Generazioni diverse, storie, punti di vista che raramente trovano lo spazio per dialogare. Un mosaico umano che ha restituito l’immagine di una Reggio complessa, viva, ma attraversata da contraddizioni profonde.
Una città raccontata attraverso storie di partenze e di ritorni, desiderati o mancati. Testimonianze di ventenni che sognano di tornare, o di restare, ma che si scontrano con una realtà economica povera di opportunità. La mancanza di un’offerta privata solida e strutturata rende spesso impossibile trasformare il desiderio in scelta concreta, costringendo molti giovani a cercare altrove il proprio futuro.

Qual è il ruolo dell’informazione? Sul territorio esistono realtà attive, servizi e progetti che però non sono conosciuti, o che faticano a comunicare in modo efficace ciò che offrono. Emerge un’ immagine della città che da un lato prova ad accogliere e dall’altro respinge. Un complesso mosaico composto da dinamiche legate a una mentalità chiusa, poco incline alla cooperazione e alla collaborazione che crea barriere invisibili ma potentissime.

Tra gli interventi più significativi, quello di Kento, che ha affrontato senza filtri il divario e lo scontro generazionale. Una nuova generazione arrabbiata, “incazzata”e che ha tutto il diritto di esserlo consci del fatto che saranno proprio i giovani a pagare le conseguenze delle scelte sbagliate, dei ritardi accumulati, di un sistema che troppo spesso non ha saputo guardare lontano.

Dal confronto inoltre sono emerse proposte concrete e visioni possibili: palchi aperti per dare spazio all’espressione artistica, studi di registrazione di quartiere, spazi di coworking accessibili, luoghi in cui creare, incontrarsi, lavorare insieme. Idee che parlano di una città che può diventare laboratorio, se solo decidesse di investire davvero sulle sue energie più giovani.

Tanti i giovani che hanno preso la parola e portato un contributo alla discussione.

Giuseppe ha sostenuto che amare la città, amare Reggio, essere reggini è qualcosa che i ragazzi portano nel cuore e di cui sono orgogliosi ma questo si scontra con la scarsa offerta lavorativa anche in settori legati al digitale ormai quasi monopolio del nord della penisola. Il nostro territorio sconta ancora l’incapacità di comprendere le potenzialità di questo settore. Spesso le nuove generazioni subiscono lo stigma dei fuggiaschi ma nella realtà scontano spesso l’impossibilità di rimanere in città.

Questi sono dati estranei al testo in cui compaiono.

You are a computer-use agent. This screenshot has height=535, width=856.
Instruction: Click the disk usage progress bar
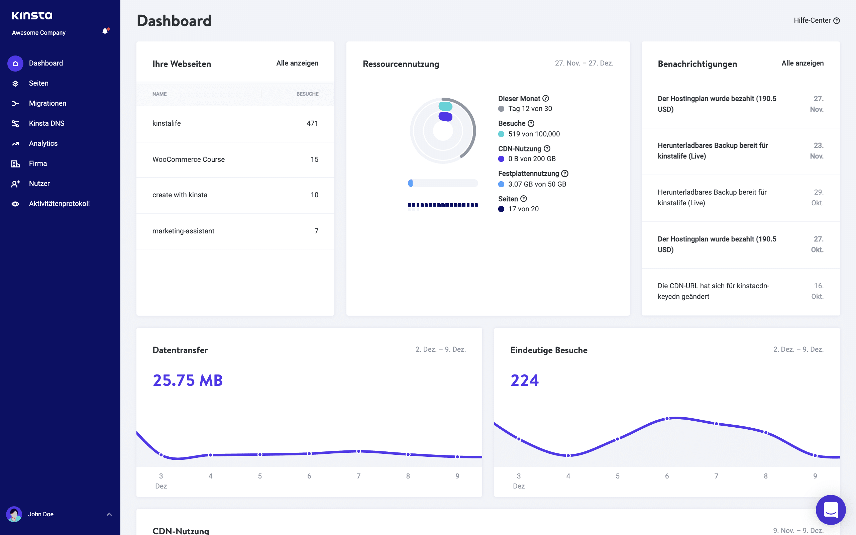(x=443, y=183)
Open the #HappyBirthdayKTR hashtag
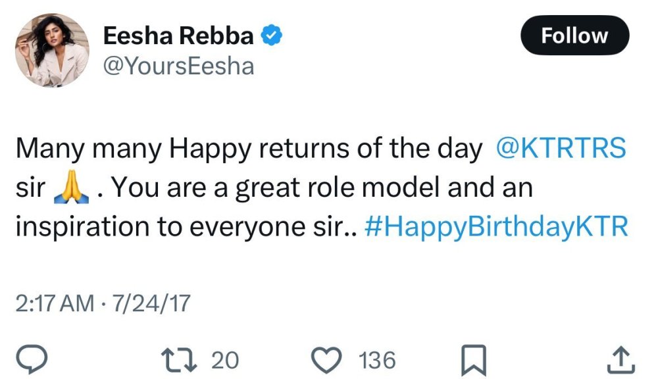658x379 pixels. [495, 227]
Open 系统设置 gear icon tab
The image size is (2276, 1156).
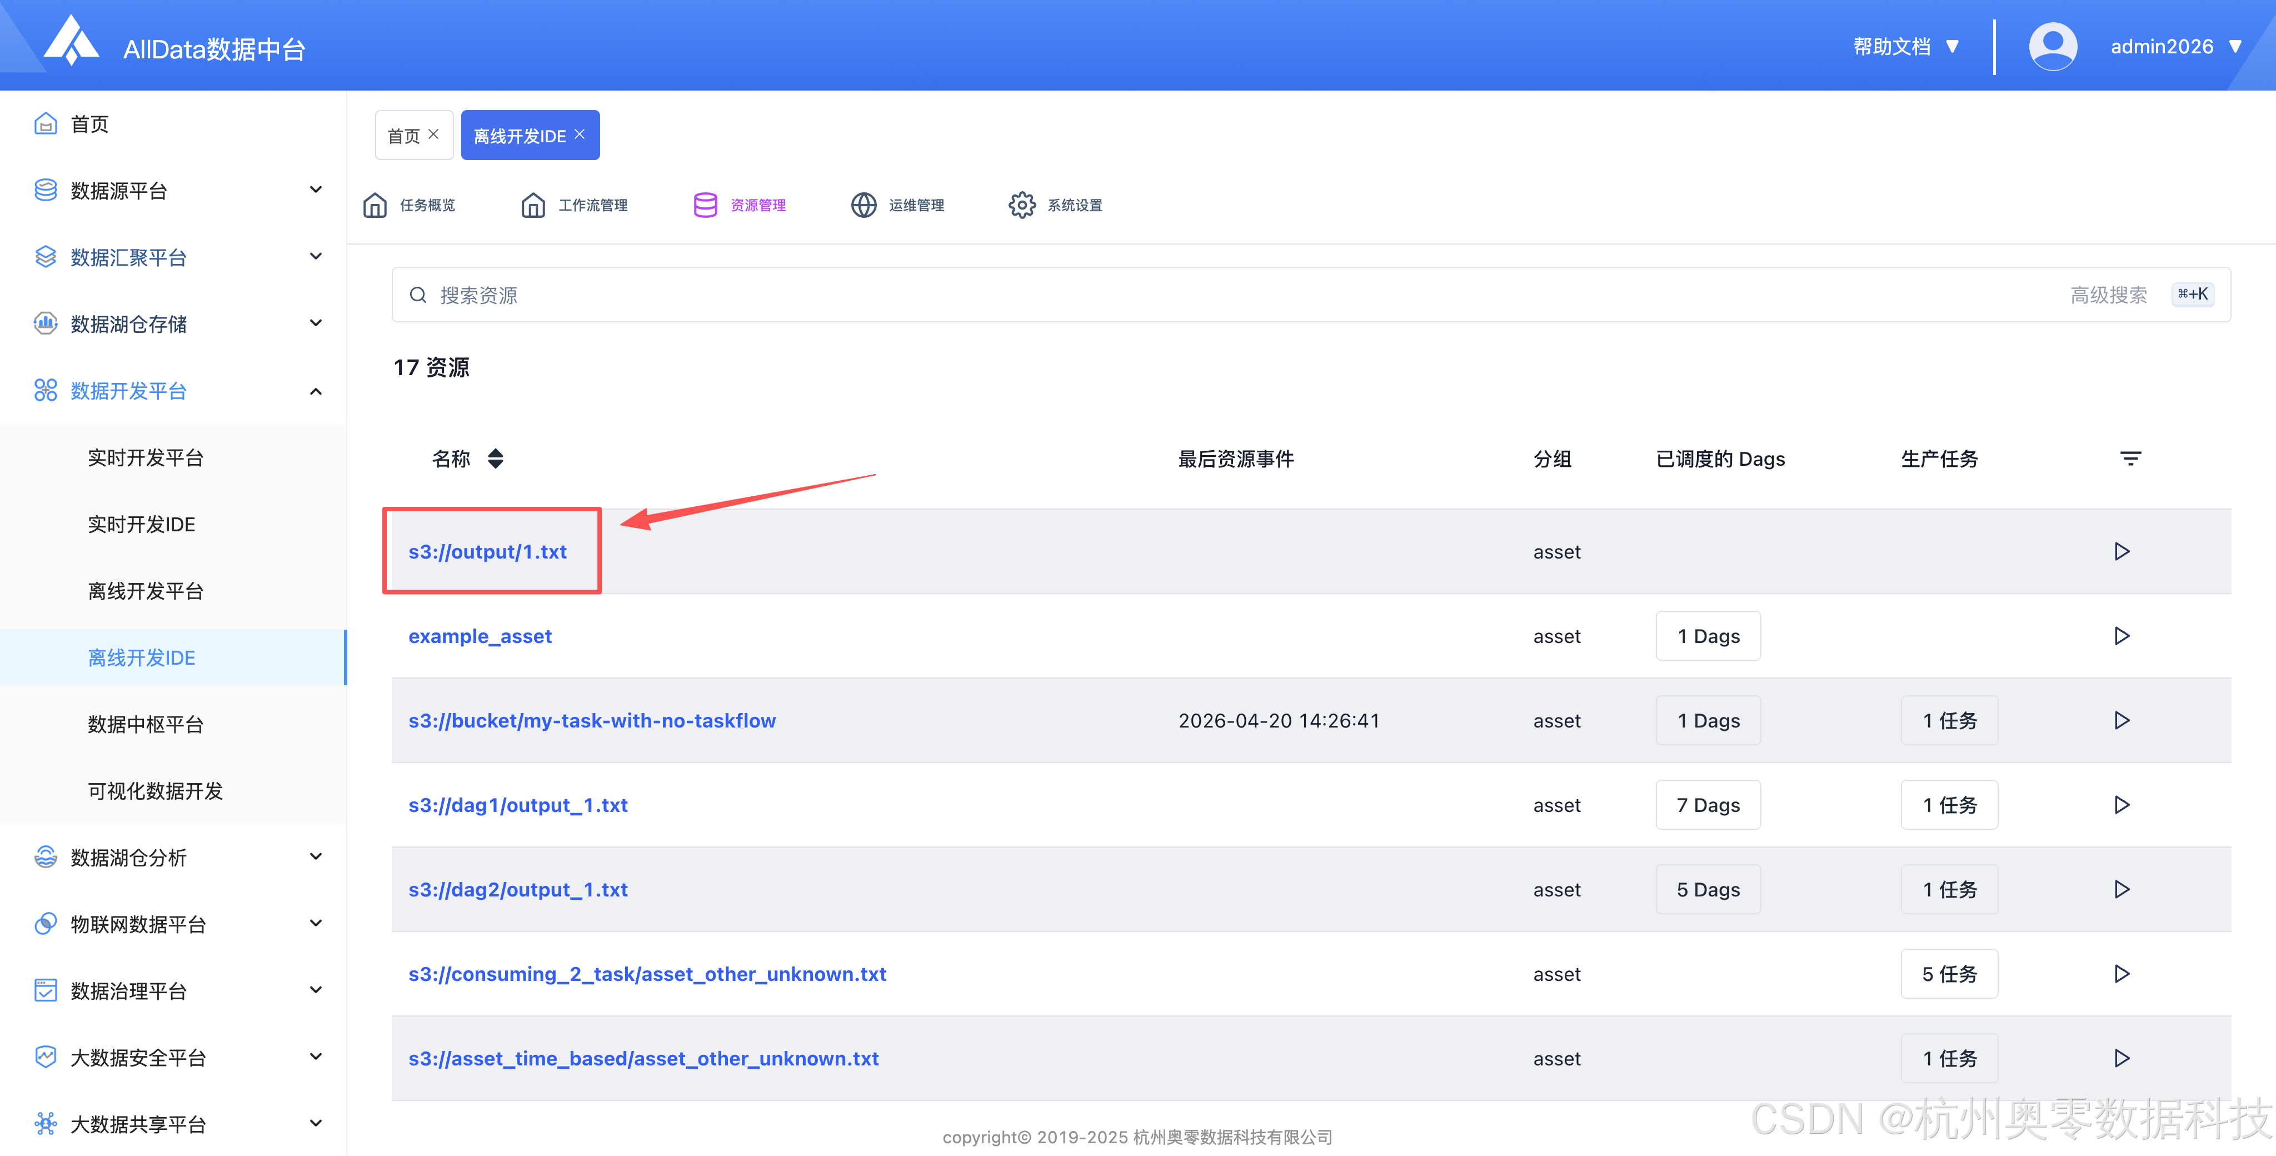(1022, 205)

Mario ha ricordato che spesso le nuove possibilità lavorative offerte dal digitale e dalle nuove tecnologie soffrono anche un gap fortissimo con il mondo della formazione universitaria.Giorgio ha posto l’accento sullo scontro generazionale e sull’eredità critica che le passate generazioni stanno cedendo alle nuove.

Federica ha ricordato come ormai la “gavetta” che si protrae per anni sia qualcosa di imposto quasi per tradizione piuttosto che per fine formativo tralasciando il fatto che alcune dinamiche lavorative ormai desuete non sono più valide e creano scarsa stabilità e l’impossibilità di immaginare un futuro.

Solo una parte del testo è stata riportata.